▶ Work task
Every entry is to be copied exactly as written, and the pictures are to be skipped.

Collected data
-------
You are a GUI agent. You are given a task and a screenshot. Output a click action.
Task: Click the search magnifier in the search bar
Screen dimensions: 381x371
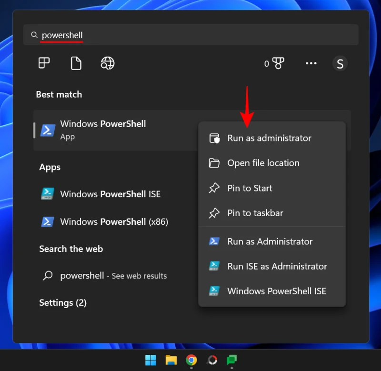tap(34, 34)
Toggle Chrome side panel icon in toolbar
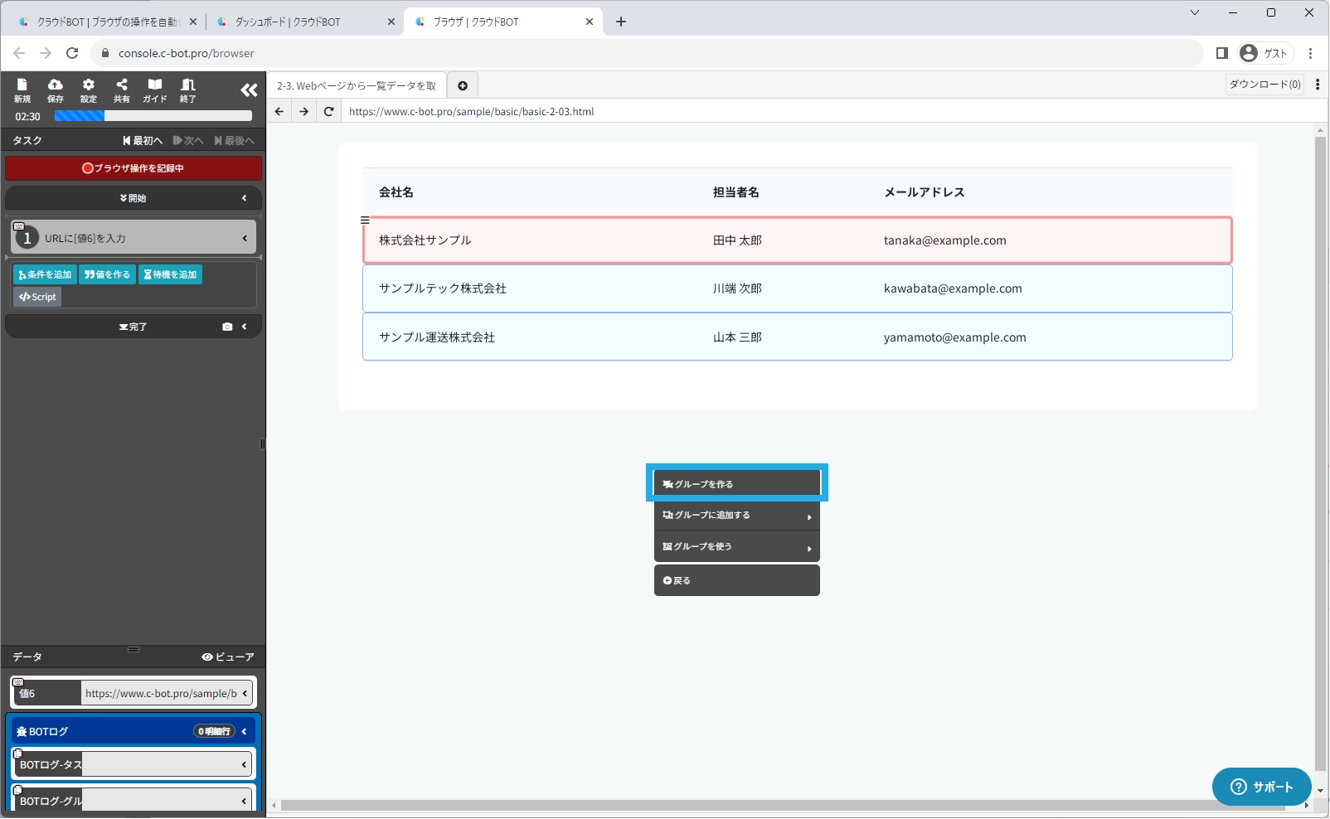Image resolution: width=1330 pixels, height=819 pixels. pyautogui.click(x=1221, y=53)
-------
▶ Solution
You are a GUI agent. You are given a task and a screenshot. Output a click action.
Task: Click the search magnifier in the search bar
Screen dimensions: 381x371
tap(34, 34)
Toggle Chrome side panel icon in toolbar
Image resolution: width=1330 pixels, height=819 pixels. pyautogui.click(x=1221, y=53)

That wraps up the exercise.